## Work required
Find every line in the records below that contains the word "left", and copy each such line.

Supplied data Block Start

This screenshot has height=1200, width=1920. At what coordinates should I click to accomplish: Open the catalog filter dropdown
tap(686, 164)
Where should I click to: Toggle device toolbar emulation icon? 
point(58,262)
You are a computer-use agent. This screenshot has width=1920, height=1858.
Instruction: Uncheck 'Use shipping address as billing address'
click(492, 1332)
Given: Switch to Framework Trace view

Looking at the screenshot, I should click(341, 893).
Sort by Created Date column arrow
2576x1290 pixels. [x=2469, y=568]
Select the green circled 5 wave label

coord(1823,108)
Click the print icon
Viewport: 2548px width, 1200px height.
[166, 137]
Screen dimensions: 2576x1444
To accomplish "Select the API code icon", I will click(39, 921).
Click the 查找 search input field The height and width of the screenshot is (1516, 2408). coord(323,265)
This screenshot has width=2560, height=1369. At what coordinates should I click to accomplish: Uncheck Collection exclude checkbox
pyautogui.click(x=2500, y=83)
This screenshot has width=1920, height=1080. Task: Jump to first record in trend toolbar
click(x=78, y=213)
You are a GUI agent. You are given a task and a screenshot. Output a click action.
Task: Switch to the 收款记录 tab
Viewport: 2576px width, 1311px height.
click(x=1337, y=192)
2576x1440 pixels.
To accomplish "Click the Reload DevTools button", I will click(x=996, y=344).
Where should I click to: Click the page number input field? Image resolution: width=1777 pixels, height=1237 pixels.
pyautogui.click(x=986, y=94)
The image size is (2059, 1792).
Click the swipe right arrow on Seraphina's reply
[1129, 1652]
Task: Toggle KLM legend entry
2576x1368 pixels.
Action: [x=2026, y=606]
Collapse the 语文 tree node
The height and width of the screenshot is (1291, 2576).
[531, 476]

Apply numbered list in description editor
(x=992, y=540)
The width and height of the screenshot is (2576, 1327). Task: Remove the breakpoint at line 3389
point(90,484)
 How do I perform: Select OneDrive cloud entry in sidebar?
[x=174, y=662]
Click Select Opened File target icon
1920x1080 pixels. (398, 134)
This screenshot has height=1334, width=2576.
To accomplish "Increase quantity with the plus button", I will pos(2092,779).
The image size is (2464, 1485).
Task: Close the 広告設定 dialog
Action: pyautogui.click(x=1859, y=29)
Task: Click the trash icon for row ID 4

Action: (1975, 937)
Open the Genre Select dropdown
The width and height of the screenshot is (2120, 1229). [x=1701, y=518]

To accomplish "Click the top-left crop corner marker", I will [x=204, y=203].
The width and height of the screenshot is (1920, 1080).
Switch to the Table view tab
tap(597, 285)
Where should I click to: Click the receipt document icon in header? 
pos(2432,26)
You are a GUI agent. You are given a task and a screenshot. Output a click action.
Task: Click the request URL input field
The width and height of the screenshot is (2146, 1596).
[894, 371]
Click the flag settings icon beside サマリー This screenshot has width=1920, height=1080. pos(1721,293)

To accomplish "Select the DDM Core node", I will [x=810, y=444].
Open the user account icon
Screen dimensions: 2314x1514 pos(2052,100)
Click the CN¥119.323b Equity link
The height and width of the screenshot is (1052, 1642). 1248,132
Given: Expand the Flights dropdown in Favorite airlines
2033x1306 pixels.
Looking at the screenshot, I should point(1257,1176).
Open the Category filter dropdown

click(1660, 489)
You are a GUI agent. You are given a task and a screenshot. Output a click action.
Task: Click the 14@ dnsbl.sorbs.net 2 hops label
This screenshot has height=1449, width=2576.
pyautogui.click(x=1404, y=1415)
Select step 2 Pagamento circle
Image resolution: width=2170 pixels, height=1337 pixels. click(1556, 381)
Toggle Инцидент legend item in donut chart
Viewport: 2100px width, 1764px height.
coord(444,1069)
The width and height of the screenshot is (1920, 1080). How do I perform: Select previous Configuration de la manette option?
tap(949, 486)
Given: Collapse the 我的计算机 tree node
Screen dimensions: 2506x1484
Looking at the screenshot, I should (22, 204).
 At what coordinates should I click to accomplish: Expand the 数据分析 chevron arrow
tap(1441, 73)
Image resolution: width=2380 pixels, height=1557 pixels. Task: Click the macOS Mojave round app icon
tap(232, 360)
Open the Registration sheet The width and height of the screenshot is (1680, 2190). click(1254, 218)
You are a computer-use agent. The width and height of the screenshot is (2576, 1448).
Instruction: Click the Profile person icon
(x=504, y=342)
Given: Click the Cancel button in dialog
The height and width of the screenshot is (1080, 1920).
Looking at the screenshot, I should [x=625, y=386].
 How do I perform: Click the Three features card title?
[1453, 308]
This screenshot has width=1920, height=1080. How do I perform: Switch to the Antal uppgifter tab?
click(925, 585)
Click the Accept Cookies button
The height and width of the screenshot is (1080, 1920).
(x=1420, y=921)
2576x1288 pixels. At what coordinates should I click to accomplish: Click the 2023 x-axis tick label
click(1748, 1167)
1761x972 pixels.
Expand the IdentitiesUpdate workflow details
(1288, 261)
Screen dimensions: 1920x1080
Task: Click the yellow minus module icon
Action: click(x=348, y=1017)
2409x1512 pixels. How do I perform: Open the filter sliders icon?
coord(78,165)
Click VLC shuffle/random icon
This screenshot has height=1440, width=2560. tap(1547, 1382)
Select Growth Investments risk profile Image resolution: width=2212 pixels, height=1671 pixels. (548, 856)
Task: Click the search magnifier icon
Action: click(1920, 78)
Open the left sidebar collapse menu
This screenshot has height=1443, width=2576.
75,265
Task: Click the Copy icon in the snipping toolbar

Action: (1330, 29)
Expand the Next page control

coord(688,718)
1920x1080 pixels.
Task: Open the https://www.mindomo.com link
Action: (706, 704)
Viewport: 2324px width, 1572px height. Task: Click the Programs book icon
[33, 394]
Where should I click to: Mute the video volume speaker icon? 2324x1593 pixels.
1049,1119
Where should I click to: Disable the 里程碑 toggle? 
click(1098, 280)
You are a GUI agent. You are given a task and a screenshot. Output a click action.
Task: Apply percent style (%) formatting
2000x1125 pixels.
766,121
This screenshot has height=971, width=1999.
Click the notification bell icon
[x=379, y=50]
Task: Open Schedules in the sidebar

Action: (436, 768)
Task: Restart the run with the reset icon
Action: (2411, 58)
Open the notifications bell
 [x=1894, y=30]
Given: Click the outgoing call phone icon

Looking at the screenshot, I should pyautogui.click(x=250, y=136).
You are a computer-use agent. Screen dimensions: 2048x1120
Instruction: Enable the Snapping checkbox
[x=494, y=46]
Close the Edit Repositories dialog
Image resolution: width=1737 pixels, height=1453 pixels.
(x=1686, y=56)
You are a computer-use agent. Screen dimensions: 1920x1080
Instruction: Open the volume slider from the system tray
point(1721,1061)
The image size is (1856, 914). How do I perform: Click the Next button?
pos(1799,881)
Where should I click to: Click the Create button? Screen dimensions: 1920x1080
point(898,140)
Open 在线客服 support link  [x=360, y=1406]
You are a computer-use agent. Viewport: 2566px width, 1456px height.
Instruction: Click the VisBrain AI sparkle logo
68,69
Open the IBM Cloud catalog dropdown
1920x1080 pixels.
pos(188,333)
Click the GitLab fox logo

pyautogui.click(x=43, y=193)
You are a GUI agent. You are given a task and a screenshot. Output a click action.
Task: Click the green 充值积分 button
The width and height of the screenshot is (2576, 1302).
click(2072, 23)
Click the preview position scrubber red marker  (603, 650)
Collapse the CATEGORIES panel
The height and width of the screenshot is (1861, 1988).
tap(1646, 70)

Supplied data Block End

## Solution to the exercise
To accomplish "Click the top-left crop corner marker", I will [x=204, y=203].
Open the left sidebar collapse menu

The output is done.